Sun spots and flares rise from surface of sun, SOHO ultraviolet photo (AP)
Telescopes mounted on NASA's Solar Dynamics Observatory (SDO) recorded two flares from the Sun on Sunday (May 12), one of which was the largest of the year.
The more powerful flare, categorized as an X1.7 and accompanied by the CME, leapt off the upper-left side of the Sun, while a second eruption was taking place on the opposite side.
A coronal mass ejection is a solar phenomenon that can send billions of tons of solar particles into space.
If directed towards Earth, that energy can affect electronic systems in satellites and on the ground. NASA scientists say Sunday's CME left the Sun at approximately 745 miles per second but was headed toward Mercury and poses no threat to systems on Earth.
The SDO was launched by NASA on February 11, 2010. It is the most advanced spacecraft ever designed to study the Sun.
Equipped with a group of four, sophisticated telescopes called the Atmospheric Imaging Assembly (AIA), the SDO can observe and transmit highly detailed images of the Sun in different wavelengths. The images colored in teal are observations made in the 131 Angstrom wavelength, regarded as ideal for visualizing material at the very hot temperatures of a solar flare.

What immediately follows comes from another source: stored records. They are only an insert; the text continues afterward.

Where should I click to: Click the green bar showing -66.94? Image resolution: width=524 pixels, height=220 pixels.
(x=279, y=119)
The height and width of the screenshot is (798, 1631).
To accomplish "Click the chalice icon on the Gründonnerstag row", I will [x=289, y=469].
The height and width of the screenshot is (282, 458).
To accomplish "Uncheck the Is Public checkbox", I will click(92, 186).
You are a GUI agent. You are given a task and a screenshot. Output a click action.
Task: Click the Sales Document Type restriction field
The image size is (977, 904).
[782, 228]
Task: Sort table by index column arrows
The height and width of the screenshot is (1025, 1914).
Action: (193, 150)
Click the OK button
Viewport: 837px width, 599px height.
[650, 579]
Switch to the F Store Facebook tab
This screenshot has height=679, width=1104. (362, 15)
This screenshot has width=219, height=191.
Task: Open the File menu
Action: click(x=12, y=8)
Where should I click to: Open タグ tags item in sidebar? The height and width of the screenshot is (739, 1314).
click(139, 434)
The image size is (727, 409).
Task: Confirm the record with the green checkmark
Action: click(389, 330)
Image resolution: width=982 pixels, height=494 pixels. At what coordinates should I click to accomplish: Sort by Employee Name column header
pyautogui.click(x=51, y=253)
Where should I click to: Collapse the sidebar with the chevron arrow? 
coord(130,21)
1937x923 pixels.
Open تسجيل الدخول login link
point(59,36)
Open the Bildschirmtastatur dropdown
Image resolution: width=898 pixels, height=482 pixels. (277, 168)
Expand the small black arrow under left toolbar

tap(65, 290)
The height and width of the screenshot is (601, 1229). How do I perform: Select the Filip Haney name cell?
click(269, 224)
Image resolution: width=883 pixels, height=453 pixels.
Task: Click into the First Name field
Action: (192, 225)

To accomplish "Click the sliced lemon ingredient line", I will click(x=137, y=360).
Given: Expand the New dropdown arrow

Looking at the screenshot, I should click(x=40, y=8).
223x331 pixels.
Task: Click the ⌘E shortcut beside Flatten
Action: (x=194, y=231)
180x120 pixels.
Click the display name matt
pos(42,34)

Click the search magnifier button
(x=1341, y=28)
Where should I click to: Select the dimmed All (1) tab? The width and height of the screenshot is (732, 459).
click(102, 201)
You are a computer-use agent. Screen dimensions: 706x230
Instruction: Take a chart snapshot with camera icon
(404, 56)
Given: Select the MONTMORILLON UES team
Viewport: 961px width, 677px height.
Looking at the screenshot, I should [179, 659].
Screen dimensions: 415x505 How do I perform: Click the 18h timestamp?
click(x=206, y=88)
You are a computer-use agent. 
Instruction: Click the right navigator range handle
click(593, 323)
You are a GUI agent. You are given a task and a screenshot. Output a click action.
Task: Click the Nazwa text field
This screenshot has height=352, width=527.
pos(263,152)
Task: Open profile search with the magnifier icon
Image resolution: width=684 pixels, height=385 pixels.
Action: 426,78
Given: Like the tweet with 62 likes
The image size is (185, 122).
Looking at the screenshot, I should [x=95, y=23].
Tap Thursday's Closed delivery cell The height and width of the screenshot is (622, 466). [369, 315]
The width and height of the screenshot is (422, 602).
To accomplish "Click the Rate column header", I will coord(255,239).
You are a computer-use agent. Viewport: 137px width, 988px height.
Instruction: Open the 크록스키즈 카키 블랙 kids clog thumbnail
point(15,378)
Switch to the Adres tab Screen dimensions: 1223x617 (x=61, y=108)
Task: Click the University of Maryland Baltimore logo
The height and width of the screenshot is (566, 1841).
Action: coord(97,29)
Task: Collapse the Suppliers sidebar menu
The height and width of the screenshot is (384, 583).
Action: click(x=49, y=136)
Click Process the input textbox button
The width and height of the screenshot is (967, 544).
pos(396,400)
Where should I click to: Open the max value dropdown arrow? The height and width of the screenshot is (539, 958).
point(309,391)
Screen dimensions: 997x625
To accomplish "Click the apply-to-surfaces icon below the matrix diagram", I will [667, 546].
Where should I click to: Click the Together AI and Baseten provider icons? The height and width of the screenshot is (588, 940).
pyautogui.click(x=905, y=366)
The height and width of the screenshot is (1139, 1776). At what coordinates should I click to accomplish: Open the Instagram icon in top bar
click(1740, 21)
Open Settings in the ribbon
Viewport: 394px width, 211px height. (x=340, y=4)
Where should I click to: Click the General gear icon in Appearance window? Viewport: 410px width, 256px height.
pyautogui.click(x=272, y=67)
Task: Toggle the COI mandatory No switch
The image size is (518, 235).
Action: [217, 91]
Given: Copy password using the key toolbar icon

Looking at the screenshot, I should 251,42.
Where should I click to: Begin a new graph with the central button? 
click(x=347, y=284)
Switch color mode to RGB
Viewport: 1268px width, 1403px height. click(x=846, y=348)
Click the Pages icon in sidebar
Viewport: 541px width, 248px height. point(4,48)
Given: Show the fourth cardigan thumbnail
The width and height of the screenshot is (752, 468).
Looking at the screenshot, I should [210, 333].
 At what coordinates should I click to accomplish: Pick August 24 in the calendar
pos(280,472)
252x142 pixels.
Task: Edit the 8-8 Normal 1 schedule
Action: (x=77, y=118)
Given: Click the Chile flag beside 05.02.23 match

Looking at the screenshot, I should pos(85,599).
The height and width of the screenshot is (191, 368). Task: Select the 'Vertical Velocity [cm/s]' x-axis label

The latest solar activity was also captured by the Solar & Heliospheric Observatory (SOHO), a cooperative effort between the European Space Agency (ESA) and NASA. SOHO was designed to study the internal structure of the Sun, its extensive outer atmosphere and the origin of the solar wind, the stream of highly ionized gas that blows continuously outward through the Solar System.